CH: It’s funny, we watched that in a screening here in New York. It was in a room full of people, and we hadn’t seen it yet. Elizabeth and I just started crying a little bit, because we feel so attached to those characters. Her and I have sort of been sisters since the beginning. We always had this power play. It was such a nice moment to see those two characters finally bond, and these two women just sitting together, instead of this power play between the two of them. I think the audience wanted that for a long time. We got a little choked up, it was nice.
Question: Joan seems to be getting more vulnerable. Is that something that continues?

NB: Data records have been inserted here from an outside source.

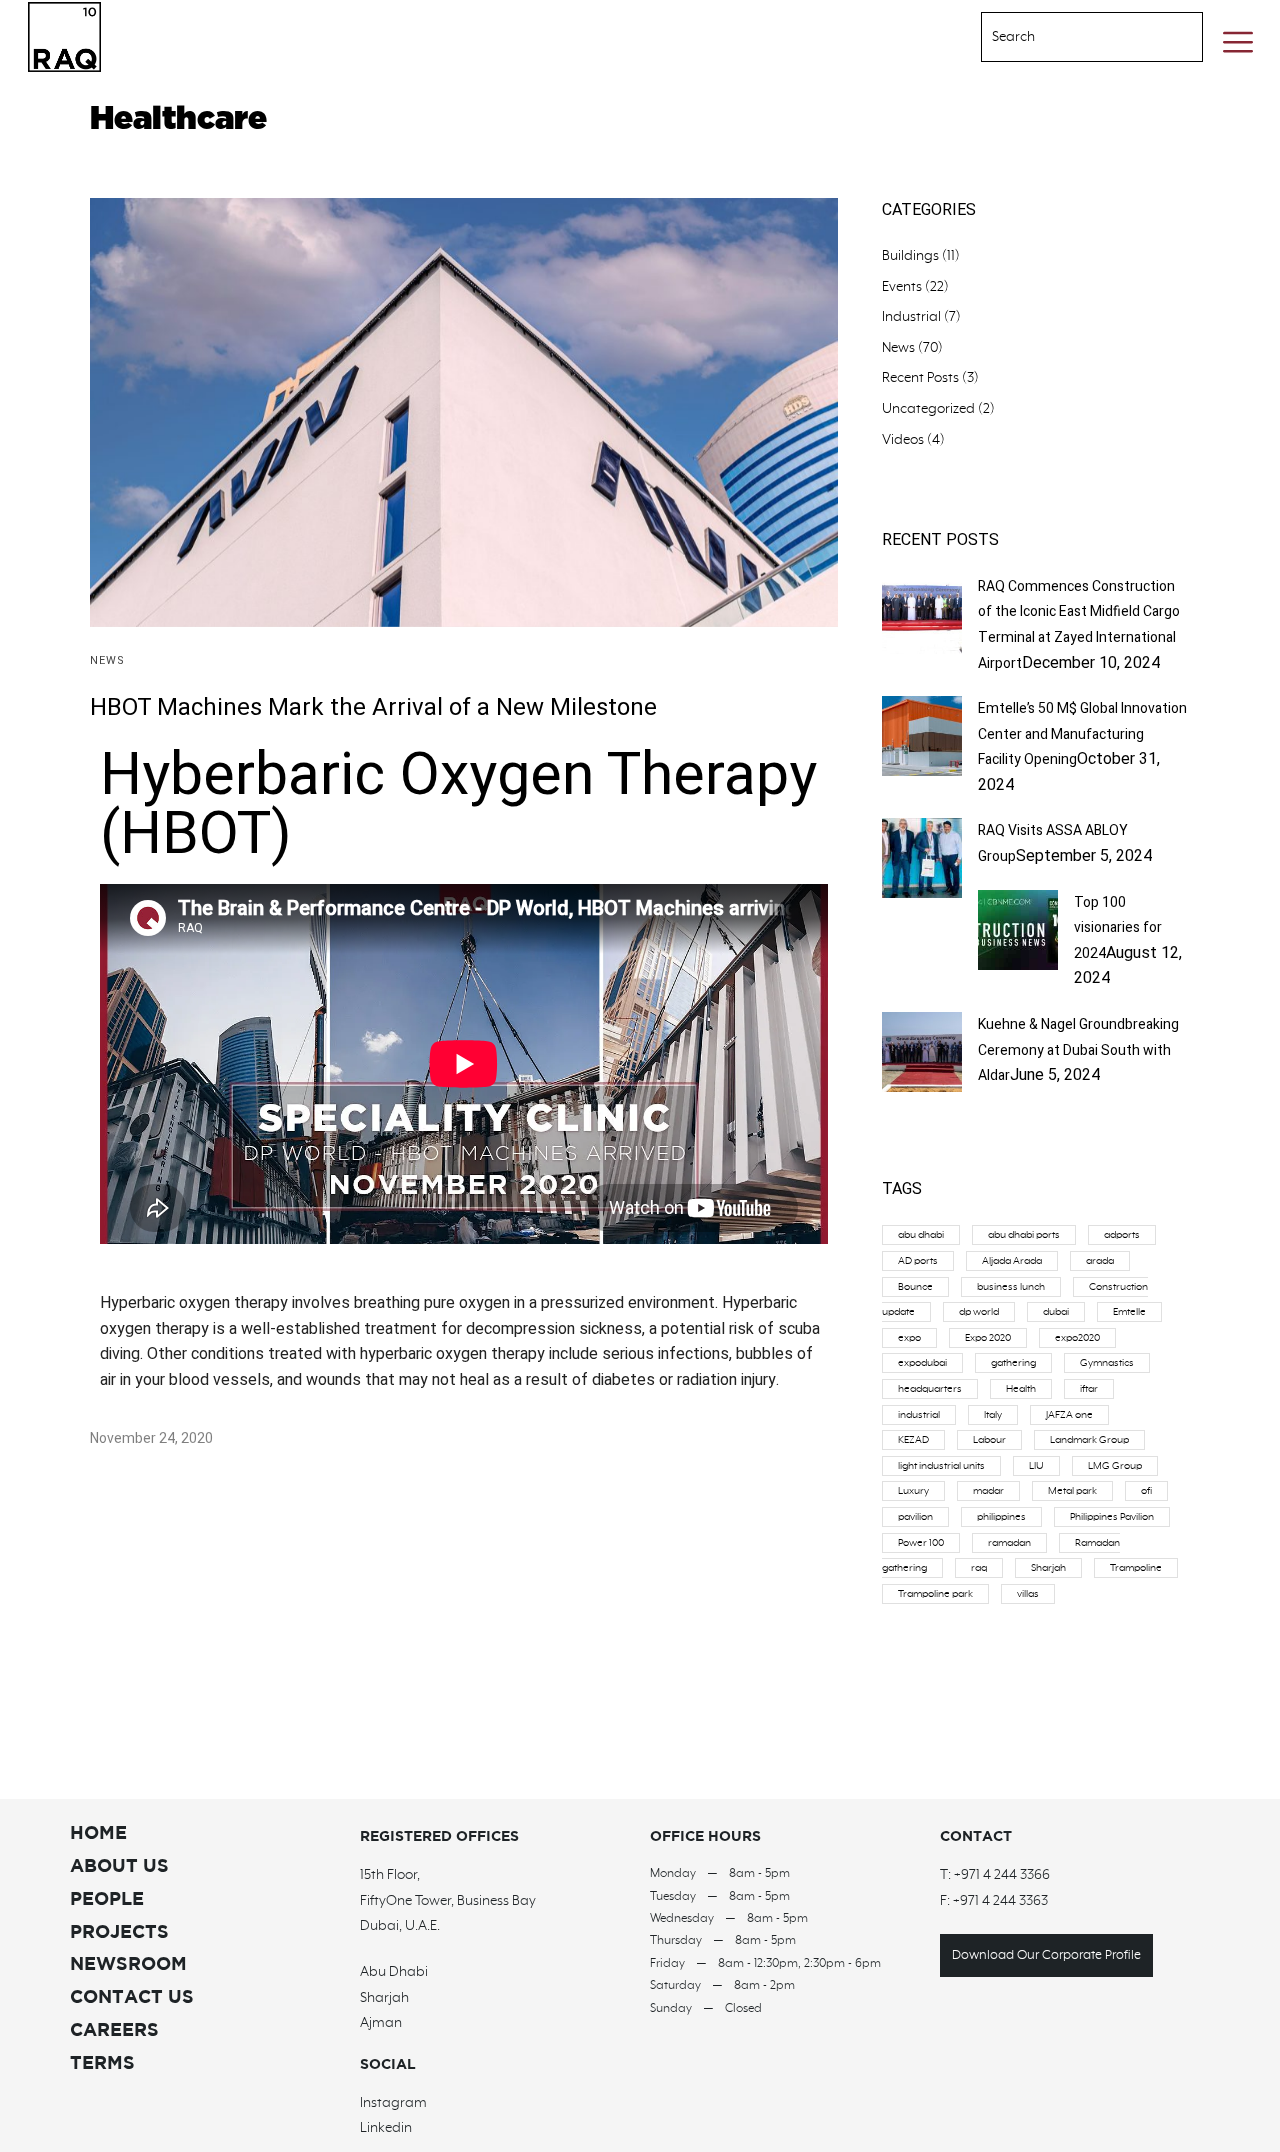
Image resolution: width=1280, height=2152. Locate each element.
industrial (919, 1415)
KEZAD (913, 1440)
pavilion (915, 1517)
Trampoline (1136, 1568)
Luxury (913, 1491)
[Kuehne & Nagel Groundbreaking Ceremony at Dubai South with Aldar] (922, 1087)
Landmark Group (1089, 1440)
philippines (1001, 1517)
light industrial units (941, 1466)
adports (1122, 1235)
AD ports (918, 1261)
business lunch (1011, 1287)
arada (1100, 1261)
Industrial (911, 317)
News (107, 660)
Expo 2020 (988, 1338)
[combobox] (1067, 37)
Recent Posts (920, 378)
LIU (1036, 1466)
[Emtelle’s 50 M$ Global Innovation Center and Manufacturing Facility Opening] (922, 771)
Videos (903, 440)
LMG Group (1115, 1466)
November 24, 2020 (151, 1438)
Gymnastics (1107, 1363)
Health (1021, 1389)
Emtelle (1129, 1312)
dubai (1056, 1312)
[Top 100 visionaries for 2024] (1018, 965)
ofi (1146, 1491)
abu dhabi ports (1024, 1235)
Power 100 (921, 1543)
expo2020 (1077, 1338)
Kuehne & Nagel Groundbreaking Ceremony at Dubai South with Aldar (1078, 1050)
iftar (1089, 1389)
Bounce (915, 1287)
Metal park (1072, 1491)
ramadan (1009, 1543)
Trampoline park (935, 1594)
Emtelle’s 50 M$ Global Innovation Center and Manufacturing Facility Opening (1082, 734)
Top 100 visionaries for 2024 (1118, 928)
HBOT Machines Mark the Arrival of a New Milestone (373, 707)
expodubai (922, 1363)
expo (909, 1338)
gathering (1013, 1363)
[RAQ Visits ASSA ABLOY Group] (922, 893)
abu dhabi (921, 1235)
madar (988, 1491)
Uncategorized (928, 409)
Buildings (910, 256)
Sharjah (1048, 1568)
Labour (989, 1440)
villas (1028, 1594)
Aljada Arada (1012, 1261)
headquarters (930, 1389)
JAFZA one (1069, 1415)
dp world (979, 1312)
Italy (993, 1415)
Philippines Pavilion (1112, 1517)
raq (979, 1568)
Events (902, 287)
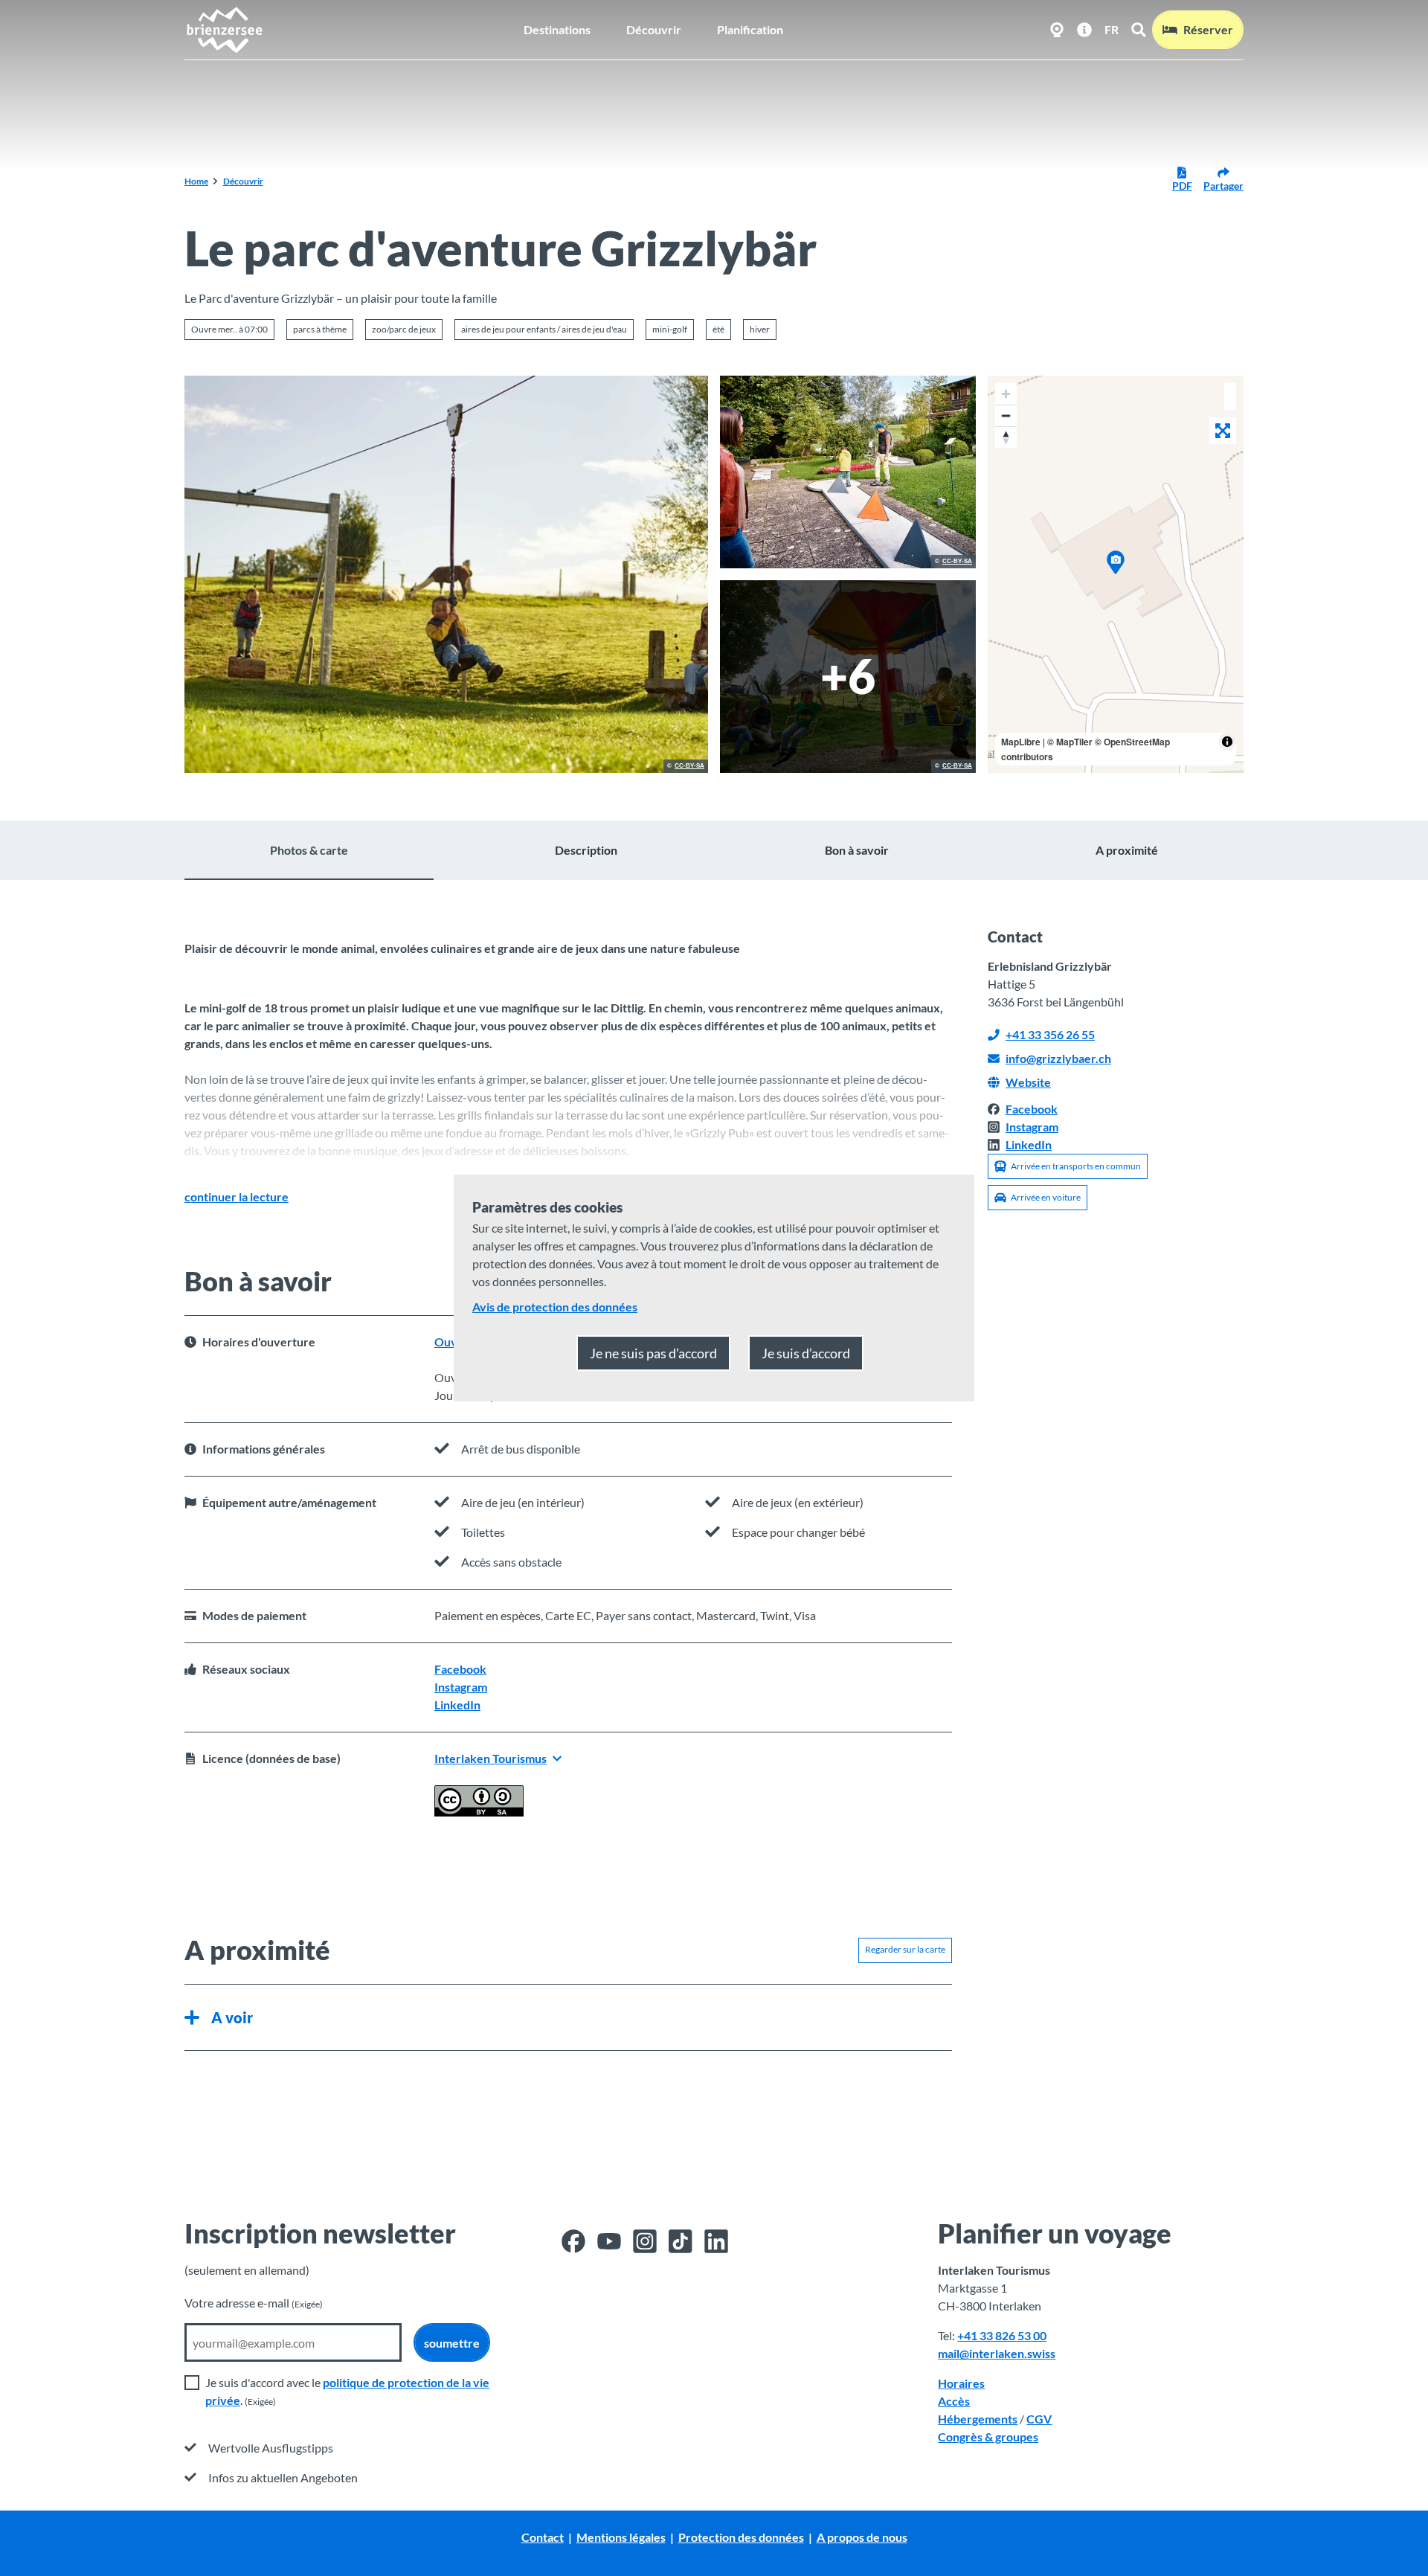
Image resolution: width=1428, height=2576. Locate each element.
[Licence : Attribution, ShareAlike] (479, 1812)
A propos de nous (862, 2537)
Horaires (961, 2383)
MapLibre (1021, 741)
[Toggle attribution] (1227, 742)
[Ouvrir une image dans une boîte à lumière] (446, 574)
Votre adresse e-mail (253, 2303)
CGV (1039, 2419)
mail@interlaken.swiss (996, 2353)
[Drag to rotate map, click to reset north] (1006, 437)
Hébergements (977, 2419)
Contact (542, 2537)
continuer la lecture (236, 1196)
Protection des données (741, 2537)
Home (196, 181)
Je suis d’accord (806, 1353)
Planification (750, 29)
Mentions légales (621, 2537)
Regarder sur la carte (905, 1949)
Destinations (557, 29)
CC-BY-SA (689, 766)
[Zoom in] (1006, 394)
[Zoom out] (1006, 415)
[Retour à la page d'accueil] (224, 30)
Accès (954, 2401)
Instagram (460, 1687)
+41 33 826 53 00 (1001, 2335)
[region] (1116, 574)
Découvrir (653, 29)
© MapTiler (1070, 741)
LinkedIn (457, 1704)
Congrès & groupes (988, 2436)
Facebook (460, 1669)
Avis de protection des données (554, 1307)
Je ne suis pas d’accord (653, 1353)
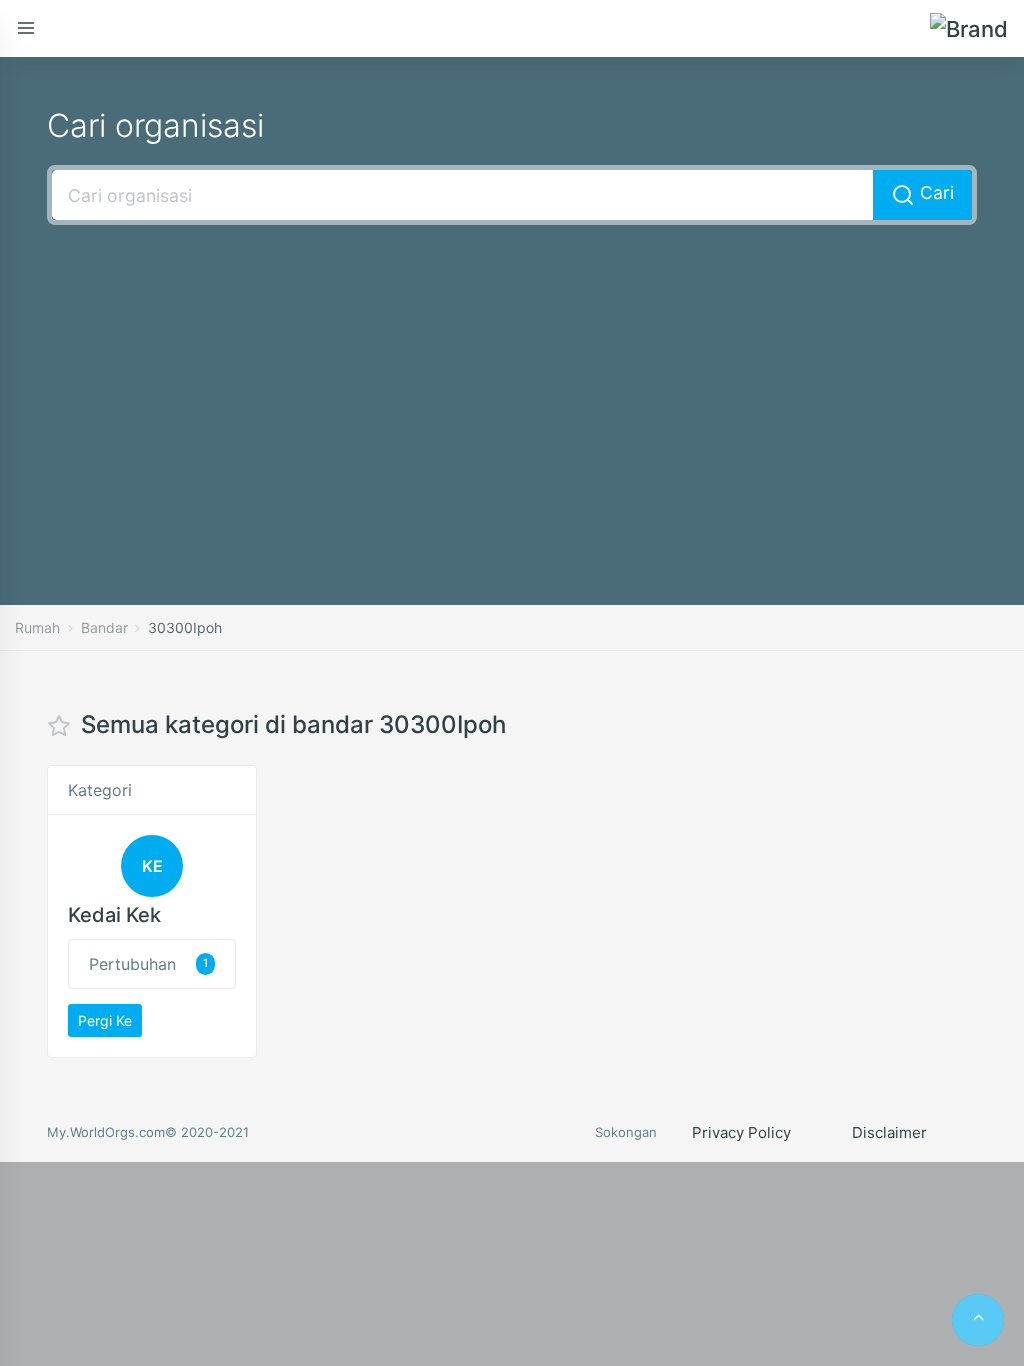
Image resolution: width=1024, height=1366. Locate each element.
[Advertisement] (512, 385)
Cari (934, 192)
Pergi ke (105, 1020)
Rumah (37, 627)
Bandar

CH: Like I said, we’re only on episode four, so there’s a lot yet to be seen. But I was talking to one of the guys in the crew the other day, and he goes, “I was just re-watching seasons 1 and 2, and Joan was a lot sassier back then.” She was really sassy. But that’s what’s really great about Matt’s writing, and all the writers on the show.
These characters change and grow, and you’re not going to see the same thing over and over again. They’re living as real lives as fake people can live. (laughs) She’s had a couple of rough years, and it’s beating her down a little bit, but she keeps on getting back up. But it’s taken a little sass out of her, I think. (laughs)
Question: How is it as an actress to be in such a cultural phenomenon? With the red hair, is it hard not being Joan out in the world?
CH: Yeah, to be honest, it’s been surreal, it really has. With the slow build of the show, we shot season 1, and not many people had seen it. Every once in a while, we’d be out at a restaurant, and someone would come up and say excuse me. I thought they were going to ask where the restroom is or something. They’d be, I really love your show. I’d go, Oh my gosh, thank you.
We didn’t know people were watching it. The critics were so great to us, and wrote such glowing reviews. So in season 2, people were catching on a bit. Then it was an underground, cool thing, and people were talking about it. So it was this really nice gradual thing, it wasn’t an overnight thing. So at least we kind of had time to get used to it. I can’t imagine some of thees kids, who overnight have a hit show or a hit movie. So we slowly got used to it, a little bit. But it’s still strange, we’re still flabbergasted when someone stops us on the street. I still think someone’s going to ask us for the bathroom. (laughs) I’m ready to give directions at any time.
That concludes our interview but we’d like to thank Christina Hendricks for talking to us. You can catch Drive in theaters on September 16.